Employment Agreements
Robert Farr and Lance Krajacic. Bank of Birmingham has entered into employment agreements
with Messrs. Farr and Krajacic, each of which has a term of one year (with certain exceptions).
For each day during the term of the agreement, the term shall automatically be extended one
additional day, unless either party elects to give the other party 30 day advance written notice of
non-renewal. Upon the Bank giving notice of non-renewal, The Executive shall have the right to
remain employed by the Bank for one year following the date the Bank gives notice of non-renewal
unless the termination is for good cause.

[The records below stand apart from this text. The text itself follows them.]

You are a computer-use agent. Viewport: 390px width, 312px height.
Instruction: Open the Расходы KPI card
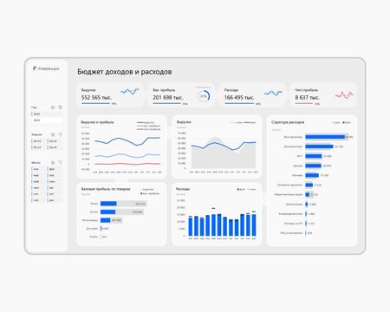coord(252,95)
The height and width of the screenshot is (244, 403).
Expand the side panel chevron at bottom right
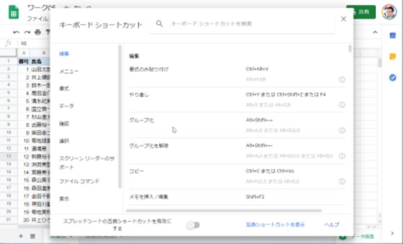pos(392,233)
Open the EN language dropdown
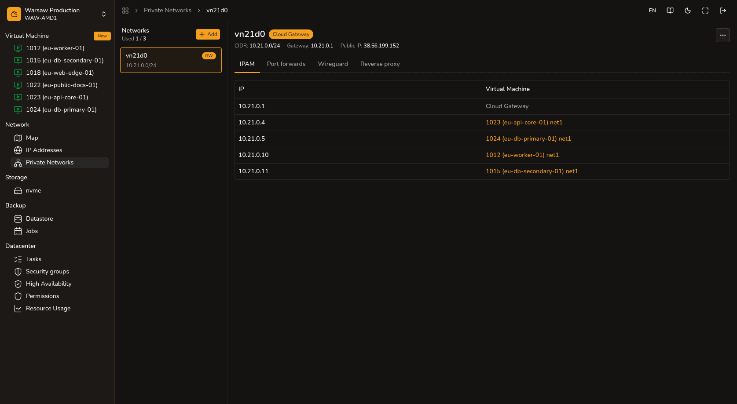The height and width of the screenshot is (404, 737). (653, 11)
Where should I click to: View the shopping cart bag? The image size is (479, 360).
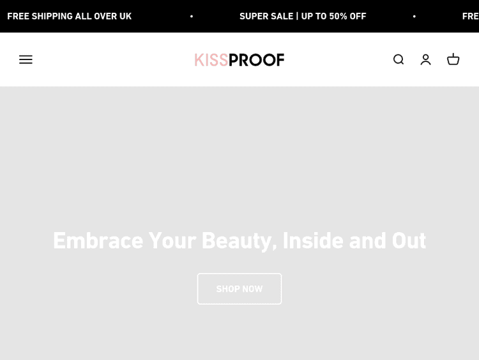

Under the terms of the agreements, Mr. Farr receives a base salary of $155,000 per year, and
Mr. Krajacic $140,000. Following the first year of the agreement, the base salaries are to be
reviewed by the Banks board of directors and may be increased as a result of that review. Each of
the executives is eligible to participate in any executive incentive bonus plan and all other
benefit programs that the Bank has adopted. Each of the executives is also entitled to receive
other customary benefits such as health, dental and life insurance, membership fees to banking and
professional organizations and an automobile allowance. In addition, the Bank has agreed to provide
term life insurance coverage for each of the executives not to exceed 200% of the Executives base
salary for terms of not less than 10 years. In the case of Mr. Farr, the Bank has agreed to pay
(or reimburse) Mr. Farr up to $500 per month at a country club, which must meet the approval of the
Board of Directors and provide a company vehicle for business use The Company also provided Mr.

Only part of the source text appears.